Nikki Grant has never been strapped for cash, even though she retired a decade ago.
The $900-a-month Social Security payments she collects after a career as a registered nurse--coupled with earnings from her modest investments--have allowed her to eat well, take some classes and enjoy an out-of-state trip now and then.
But until last year, the 78-year-old'sfinancial situation wasn't entirely comfortable, either.
Although Grant paid off the mortgage on her Long Beach home years ago, she didn't have enough money to travel as often as she'd like, help her kids and--in her own words--"do all the fun things that I've always wanted to do."
"I had all this equity tied up in my house, but I couldn't do anything with it," Grant said. "It was like having a bunch of money in the bank, but not being able to touch it."
All that changed last August, when Grant's daughter persuaded her to take out a reverse mortgage, a special type of loan for house-rich but cash-poor homeowners.
Grant opted for a "tenure" loan, one of the three basic types of reverse mortgages. Now she gets an extra $989 each month to supplement her retirement income, and the money won't have to be paid back until she either sells her home or dies.
She also has a $50,000 reserve account that she can tap at any time.
The money has allowed Grant to fix up her house, pay for an operation to improve her eyesight and buy gifts for her children and grandchildren. And next year she plans to take an around-the-world cruise on a luxury ocean liner.
"Everything is just wonderful now," she said. "I'm not just 'getting by' anymore--my reverse mortgage has given me a whole new life."
Relatively few older homeowners--between 10,000 and 20,000 across the nation--have taken out these offbeat loans. But that number is certain to grow: More lenders are getting into the business each year, and the federal government has launched a program aimed at making as many as 25,000 more reverse mortgages over the next few years.
Meantime, the stigma that was once attached to "remortgaging" a home is starting to disappear--and that too is boosting the popularity of reverse mortgages.
"Older people aren't as hung up on leaving their homes to their kids as they used to be, and that opens up the possibility of tapping their equity," said Jon Pynoos, a professor at USC's Andrus School of Gerontology.
"Even older people who are pretty comfortable are starting to look at their equity as a means of enjoying their life in retirement more. A reverse mortgage can let them do things that they otherwise couldn't do."
There are three basic types of reverse mortgages. The most common type is the "tenure" loan: It guarantees that you'll continue receiving a preset monthly stipend for as long as you live in the house. If you die, the money will be repaid by your estate.
A "term" loan, on the other hand, provides you with monthly stipends only for a specified period of time--usually between five and 12 years. When the term is up, the stipends stop and the money must usually be repaid--along with the interest that has accrued--in a lump sum.

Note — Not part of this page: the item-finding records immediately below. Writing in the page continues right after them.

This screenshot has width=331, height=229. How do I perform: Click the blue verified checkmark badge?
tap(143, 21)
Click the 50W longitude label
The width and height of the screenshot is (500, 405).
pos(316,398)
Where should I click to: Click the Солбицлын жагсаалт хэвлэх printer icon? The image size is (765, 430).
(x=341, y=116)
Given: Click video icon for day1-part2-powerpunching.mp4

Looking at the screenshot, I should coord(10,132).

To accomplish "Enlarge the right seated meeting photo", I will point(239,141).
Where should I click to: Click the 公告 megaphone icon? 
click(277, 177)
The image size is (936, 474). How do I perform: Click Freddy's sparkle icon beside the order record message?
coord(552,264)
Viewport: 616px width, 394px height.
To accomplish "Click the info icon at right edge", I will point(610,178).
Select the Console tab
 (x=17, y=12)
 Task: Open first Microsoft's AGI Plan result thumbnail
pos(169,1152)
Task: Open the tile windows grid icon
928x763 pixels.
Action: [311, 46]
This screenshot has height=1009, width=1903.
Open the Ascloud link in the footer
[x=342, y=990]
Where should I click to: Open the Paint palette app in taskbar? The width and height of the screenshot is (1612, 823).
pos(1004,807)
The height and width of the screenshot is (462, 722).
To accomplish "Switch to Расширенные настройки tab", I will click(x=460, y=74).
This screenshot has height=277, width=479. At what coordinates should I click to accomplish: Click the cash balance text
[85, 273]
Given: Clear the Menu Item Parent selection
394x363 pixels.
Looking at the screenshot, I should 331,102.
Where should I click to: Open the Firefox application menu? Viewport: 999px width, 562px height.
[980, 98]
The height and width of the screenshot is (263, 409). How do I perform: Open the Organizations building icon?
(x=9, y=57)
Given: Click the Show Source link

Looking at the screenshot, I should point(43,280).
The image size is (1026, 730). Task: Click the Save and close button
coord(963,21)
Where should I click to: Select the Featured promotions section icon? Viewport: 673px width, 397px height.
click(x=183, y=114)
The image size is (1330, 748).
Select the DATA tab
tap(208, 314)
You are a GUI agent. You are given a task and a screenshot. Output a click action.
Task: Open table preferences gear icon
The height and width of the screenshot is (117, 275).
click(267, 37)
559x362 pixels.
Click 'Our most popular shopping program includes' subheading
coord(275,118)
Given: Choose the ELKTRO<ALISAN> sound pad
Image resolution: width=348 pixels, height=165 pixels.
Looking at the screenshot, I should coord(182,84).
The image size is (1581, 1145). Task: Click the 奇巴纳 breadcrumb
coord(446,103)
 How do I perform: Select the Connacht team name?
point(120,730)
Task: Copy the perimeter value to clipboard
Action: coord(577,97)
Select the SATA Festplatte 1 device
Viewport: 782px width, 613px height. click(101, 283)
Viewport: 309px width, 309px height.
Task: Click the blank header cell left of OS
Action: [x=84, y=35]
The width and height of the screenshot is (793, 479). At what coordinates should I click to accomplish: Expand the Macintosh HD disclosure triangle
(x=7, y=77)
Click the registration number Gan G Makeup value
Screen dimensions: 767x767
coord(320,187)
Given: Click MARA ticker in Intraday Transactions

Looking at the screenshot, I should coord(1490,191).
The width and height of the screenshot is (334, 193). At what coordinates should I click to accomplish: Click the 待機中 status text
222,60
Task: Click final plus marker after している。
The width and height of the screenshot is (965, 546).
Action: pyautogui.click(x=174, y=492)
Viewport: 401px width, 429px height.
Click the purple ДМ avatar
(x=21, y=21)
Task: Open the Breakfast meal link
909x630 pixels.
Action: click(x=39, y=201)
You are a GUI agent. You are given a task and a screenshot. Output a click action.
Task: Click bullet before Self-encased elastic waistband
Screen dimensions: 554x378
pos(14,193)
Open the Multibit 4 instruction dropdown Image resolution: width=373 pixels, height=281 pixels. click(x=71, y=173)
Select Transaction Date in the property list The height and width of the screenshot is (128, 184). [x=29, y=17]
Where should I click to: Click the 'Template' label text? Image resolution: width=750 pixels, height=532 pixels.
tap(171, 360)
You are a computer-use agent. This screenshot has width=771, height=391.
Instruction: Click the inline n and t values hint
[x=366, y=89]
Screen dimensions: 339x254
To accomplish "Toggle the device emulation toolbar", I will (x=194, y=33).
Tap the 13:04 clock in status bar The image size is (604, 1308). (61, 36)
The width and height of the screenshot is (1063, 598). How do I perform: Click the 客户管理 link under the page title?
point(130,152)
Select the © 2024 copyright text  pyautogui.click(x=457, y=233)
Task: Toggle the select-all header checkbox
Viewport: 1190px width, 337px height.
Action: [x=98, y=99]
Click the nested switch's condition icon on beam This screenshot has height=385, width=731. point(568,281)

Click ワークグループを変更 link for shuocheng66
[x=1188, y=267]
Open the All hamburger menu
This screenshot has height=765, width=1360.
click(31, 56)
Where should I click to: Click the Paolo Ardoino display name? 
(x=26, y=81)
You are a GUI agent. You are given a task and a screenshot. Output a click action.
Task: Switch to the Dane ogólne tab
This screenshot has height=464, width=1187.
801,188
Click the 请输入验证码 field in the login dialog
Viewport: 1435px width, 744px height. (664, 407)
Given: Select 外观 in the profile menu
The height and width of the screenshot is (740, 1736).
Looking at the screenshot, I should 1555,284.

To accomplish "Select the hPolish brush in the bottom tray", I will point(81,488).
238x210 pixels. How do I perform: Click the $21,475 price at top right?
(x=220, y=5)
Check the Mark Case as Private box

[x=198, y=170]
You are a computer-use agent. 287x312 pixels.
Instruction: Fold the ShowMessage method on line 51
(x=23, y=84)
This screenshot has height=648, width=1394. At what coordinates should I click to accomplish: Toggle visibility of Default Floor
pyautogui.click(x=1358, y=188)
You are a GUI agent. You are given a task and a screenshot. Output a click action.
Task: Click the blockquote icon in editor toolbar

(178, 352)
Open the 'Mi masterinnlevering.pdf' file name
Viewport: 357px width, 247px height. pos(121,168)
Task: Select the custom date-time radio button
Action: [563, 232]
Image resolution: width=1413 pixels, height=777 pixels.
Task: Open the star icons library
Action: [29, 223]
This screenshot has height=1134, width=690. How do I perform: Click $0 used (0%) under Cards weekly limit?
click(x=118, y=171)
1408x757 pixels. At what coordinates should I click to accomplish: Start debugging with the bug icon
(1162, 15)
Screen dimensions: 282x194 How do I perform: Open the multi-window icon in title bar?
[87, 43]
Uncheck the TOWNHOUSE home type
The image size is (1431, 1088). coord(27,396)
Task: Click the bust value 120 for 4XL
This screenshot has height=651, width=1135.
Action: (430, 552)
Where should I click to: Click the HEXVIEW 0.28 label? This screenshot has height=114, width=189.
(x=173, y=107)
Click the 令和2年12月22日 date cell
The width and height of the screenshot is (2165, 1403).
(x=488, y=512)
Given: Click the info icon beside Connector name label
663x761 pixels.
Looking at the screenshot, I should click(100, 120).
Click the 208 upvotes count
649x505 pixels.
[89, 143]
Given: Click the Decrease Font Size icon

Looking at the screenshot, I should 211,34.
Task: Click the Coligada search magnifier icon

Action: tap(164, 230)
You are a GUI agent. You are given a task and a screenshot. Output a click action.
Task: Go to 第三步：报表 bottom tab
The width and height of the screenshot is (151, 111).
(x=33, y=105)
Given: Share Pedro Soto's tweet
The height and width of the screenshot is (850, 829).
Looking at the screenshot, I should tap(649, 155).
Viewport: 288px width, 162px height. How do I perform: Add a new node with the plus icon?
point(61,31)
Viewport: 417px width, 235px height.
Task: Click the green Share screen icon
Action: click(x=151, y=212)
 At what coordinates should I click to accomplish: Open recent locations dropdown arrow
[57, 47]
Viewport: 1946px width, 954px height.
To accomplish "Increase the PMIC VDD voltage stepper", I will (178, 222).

The third type of reverse mortgage basically works like a line of credit: You simply draw down the money whenever you need it.
Exactly how much you'll be able to borrow under any of the three plans will be determined primarily by your age, the value of your home and the amount of equity you have in it.
Your age is a factor because reverse-mortgage lenders use actuarial tables when setting their monthly stipends.
Statistics show that the typical American woman lives to about 79, while the typical male lives to about 72. So you would be entitled to a much higher monthly stipend at 70 than at 62.
"The formula is pretty simple: The older you are, the more money you can get each month," said Ken Schloen, president of the nonprofit National Center for Home Equity Conversion in Marshall, Minn.
'That's why reverse mortgages appeal most to people in their 70s or 80s instead of people in their 60s. A lot of people in their 60s look at how expensive these loans can be and the paltry stipends they'd get, and they just say, 'Forget about it.' "
The value of your house and the amount of equity you have in it are factors because your home will be used to collateralize the reverse-mortgage loan.
Understandably, a lender wouldn't want to take the chance of giving you, say, $200,000 over the life of the loan if your house is worth only $100,000.
Deciding which of the three types of loans to choose depends on a variety of factors. One key consideration is the length of time you plan to stay in the home. Another is the amount of money you want to receive each month.
"If you want to supplement your retirement income for as long as you stay in the house, you'll probably want to choose a tenure loan that guarantees monthly payments until you move out or die," said Bronwyn Belling, a housing expert at the American Assn. of Retired Persons.